> _Job_: Extract each line of the rows below that contains the word "height". Uppercase and lowercase count as different.

Entries drawn from a collection

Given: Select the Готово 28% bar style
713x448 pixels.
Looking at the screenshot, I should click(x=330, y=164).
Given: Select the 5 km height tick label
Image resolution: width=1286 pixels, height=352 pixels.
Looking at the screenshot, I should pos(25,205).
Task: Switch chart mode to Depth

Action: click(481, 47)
--
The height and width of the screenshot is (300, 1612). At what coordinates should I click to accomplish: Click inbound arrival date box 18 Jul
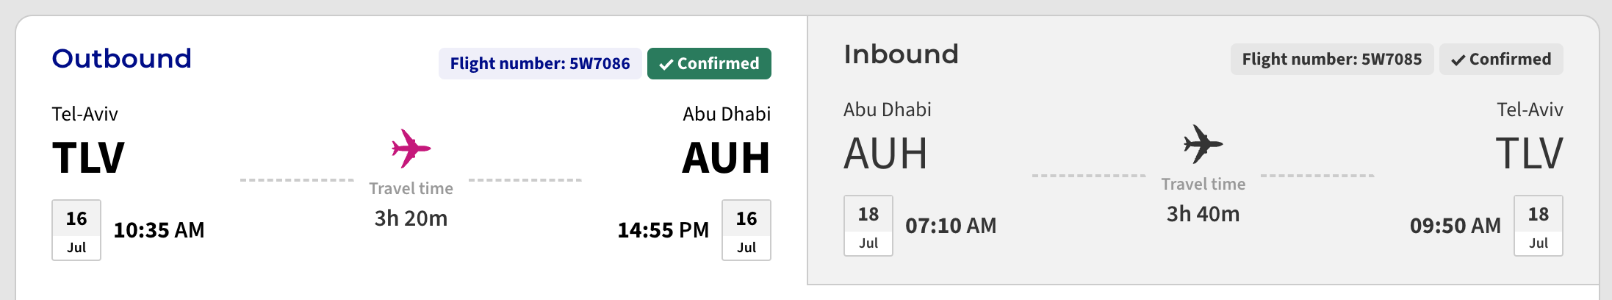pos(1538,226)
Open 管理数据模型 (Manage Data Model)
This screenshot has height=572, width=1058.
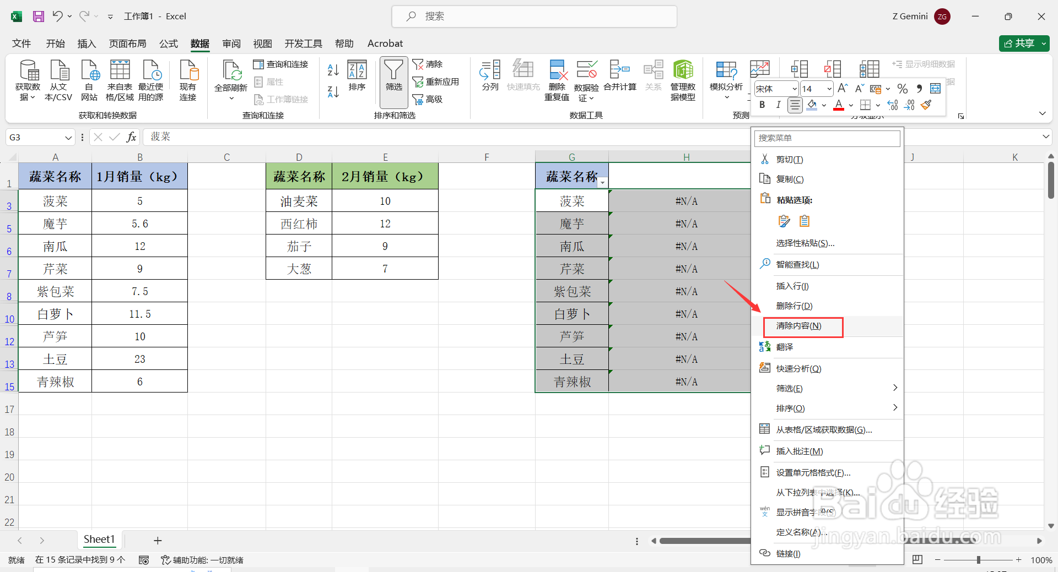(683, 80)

> _Finished task_:
Given: Select the 5 km height tick label
Image resolution: width=1286 pixels, height=352 pixels.
The height and width of the screenshot is (300, 1612). At what coordinates should I click to accomplish: Click inbound arrival date box 18 Jul
This screenshot has height=572, width=1058.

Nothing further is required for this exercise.